FIG. 3a is a graph depicting a variation in laser power in a lateral (width) direction of a semiconductor laser diode. When the semiconductor laser diode begins to operate, and subsequently performs a normal operation, the laser power thereof is exhibited in the form of a Gauss curve. That is, the laser power has a peak at the width center of the active layer, that is, a portion of the active layer corresponding to the center of the ridge width, as shown in FIG. 3a. This laser power is referred to as a “fundamental mode laser power”. However, when the laser power increases, respective numbers of electrons and holes present at the width center of the active layer are decreased. When such a reduction in the numbers of electrons and holes reaches a certain level, two laser power peaks are exhibited at portions of the active layer spaced apart from the width center of the active layer by a certain distance at opposite sides of the width center of the active layer, respectively (regions A and B). The laser power with such peaks is referred to as a first-order mode laser power”. As the laser power further increases, the number of peaks increases. Such modes other than the fundamental mode are referred to as “higher-order modes”. In such higher-order modes, the output power of the semiconductor laser diode may be degraded. Such a problem is called a “kink”.

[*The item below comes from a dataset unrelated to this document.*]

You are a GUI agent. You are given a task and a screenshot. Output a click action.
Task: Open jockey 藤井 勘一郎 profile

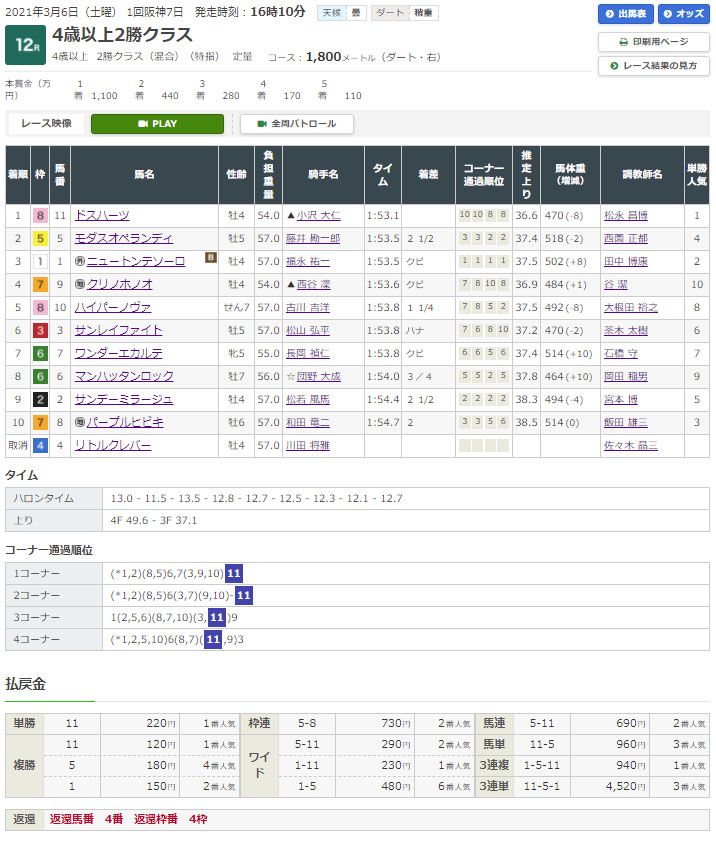(312, 238)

FIG. 3b is a graph depicting the relation between the current injected into the semiconductor laser diode and the optical power of the semiconductor laser diode. Referring to FIG. 3b, it can be seen that although the optical power of the oscillated laser increases linearly to a certain level Po in accordance with an increase in the amount of the injected current, such a linear increase is no longer obtained after the optical power reaches the level Po. This is because a kink occurs due to oscillation in a higher-order mode. In FIG. 3b, the bent graph portion corresponds to a point where a kink occurs.

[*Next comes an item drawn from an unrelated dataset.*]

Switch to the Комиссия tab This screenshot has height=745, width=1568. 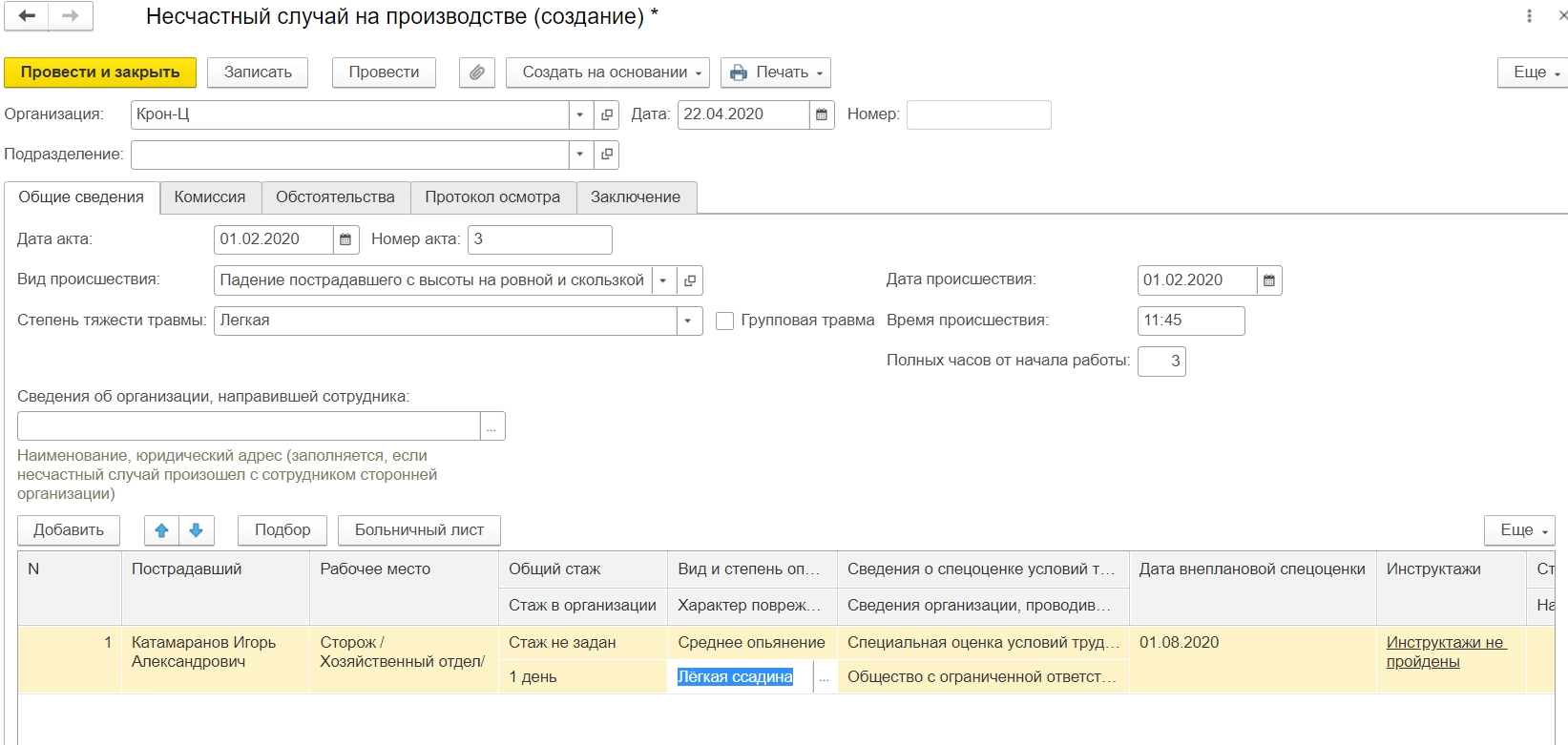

Thus, a kink occurs when oscillation in a higher-order mode occurs. Due to such a kink, there is a problem of a degradation in the laser characteristics associated with irradiation position of a laser, laser power, etc. Accordingly, it is important to raise the level at which a kink occurs (that is, the kink level), so as to achieve a stable oscillation of a high-power laser.
Therefore, in the technical field, it has been required to provide a new semiconductor laser diode which can prevent generation of COD while suppressing oscillation in a higher-order mode even when a high-power laser is generated, thereby raising the kink level, so that it can stably oscillate a high-power laser.